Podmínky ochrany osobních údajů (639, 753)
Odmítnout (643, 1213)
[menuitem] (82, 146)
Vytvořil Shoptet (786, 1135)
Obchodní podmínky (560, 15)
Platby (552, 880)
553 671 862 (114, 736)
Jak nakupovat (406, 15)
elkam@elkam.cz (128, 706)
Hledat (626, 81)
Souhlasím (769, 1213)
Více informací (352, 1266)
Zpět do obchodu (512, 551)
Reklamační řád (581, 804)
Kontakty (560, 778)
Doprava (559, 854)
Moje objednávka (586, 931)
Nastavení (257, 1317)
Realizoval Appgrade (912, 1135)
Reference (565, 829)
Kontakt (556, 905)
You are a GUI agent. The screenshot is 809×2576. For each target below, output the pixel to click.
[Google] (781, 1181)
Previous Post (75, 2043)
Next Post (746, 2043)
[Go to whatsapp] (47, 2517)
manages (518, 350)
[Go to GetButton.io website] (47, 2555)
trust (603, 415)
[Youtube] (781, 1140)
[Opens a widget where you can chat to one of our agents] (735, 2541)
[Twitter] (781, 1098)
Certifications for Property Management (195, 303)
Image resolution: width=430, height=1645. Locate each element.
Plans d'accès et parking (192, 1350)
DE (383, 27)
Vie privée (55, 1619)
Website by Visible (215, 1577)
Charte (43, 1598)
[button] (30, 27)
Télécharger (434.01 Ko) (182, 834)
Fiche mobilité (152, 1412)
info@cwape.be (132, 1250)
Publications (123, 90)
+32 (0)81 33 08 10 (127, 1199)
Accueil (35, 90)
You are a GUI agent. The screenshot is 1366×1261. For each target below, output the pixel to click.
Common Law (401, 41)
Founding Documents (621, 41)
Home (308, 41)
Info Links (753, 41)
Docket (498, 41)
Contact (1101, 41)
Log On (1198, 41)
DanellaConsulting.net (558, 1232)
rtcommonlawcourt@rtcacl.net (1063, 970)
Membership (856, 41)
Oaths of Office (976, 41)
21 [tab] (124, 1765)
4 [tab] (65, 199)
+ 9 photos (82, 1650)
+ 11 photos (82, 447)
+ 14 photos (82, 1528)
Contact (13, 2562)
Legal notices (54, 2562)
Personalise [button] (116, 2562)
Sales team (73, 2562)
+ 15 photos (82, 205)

Task requirements - Write out every line, unchanged, from the one containing "[Opens a widget" through the closing line of the data.

Task output -
[Opens a widget where you can chat to one of our agents] (735, 2541)
[Twitter] (781, 1098)
Certifications for Property Management (195, 303)
Image resolution: width=430, height=1645. Locate each element.
Plans d'accès et parking (192, 1350)
DE (383, 27)
Vie privée (55, 1619)
Website by Visible (215, 1577)
Charte (43, 1598)
[button] (30, 27)
Télécharger (434.01 Ko) (182, 834)
Fiche mobilité (152, 1412)
info@cwape.be (132, 1250)
Publications (123, 90)
+32 (0)81 33 08 10 (127, 1199)
Accueil (35, 90)
You are a GUI agent. The screenshot is 1366×1261. For each target below, output the pixel to click.
Common Law (401, 41)
Founding Documents (621, 41)
Home (308, 41)
Info Links (753, 41)
Docket (498, 41)
Contact (1101, 41)
Log On (1198, 41)
DanellaConsulting.net (558, 1232)
rtcommonlawcourt@rtcacl.net (1063, 970)
Membership (856, 41)
Oaths of Office (976, 41)
21 [tab] (124, 1765)
4 [tab] (65, 199)
+ 9 photos (82, 1650)
+ 11 photos (82, 447)
+ 14 photos (82, 1528)
Contact (13, 2562)
Legal notices (54, 2562)
Personalise [button] (116, 2562)
Sales team (73, 2562)
+ 15 photos (82, 205)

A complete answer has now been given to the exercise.